Exercise » Across the entries below, how many lines contain the string "computer"? Give only the count.

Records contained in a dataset
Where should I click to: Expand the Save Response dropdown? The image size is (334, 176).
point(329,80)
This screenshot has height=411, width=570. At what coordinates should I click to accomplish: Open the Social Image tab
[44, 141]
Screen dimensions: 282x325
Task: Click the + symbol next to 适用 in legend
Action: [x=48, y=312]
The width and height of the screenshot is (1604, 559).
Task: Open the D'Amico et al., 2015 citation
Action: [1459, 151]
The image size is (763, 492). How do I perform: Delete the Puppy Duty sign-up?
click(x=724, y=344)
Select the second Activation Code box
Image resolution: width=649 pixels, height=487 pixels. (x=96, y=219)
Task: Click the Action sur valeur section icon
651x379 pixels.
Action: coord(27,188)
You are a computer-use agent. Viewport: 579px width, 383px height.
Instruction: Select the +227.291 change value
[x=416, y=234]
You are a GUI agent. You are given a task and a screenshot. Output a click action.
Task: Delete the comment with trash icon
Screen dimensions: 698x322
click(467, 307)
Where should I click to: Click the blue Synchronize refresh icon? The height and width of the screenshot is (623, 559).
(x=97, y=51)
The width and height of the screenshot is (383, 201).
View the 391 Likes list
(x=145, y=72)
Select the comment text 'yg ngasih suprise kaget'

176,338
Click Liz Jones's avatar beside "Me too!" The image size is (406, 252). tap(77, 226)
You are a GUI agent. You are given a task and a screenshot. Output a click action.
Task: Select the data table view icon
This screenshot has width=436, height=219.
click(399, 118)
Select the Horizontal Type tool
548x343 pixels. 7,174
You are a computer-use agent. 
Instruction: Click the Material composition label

Response box » 2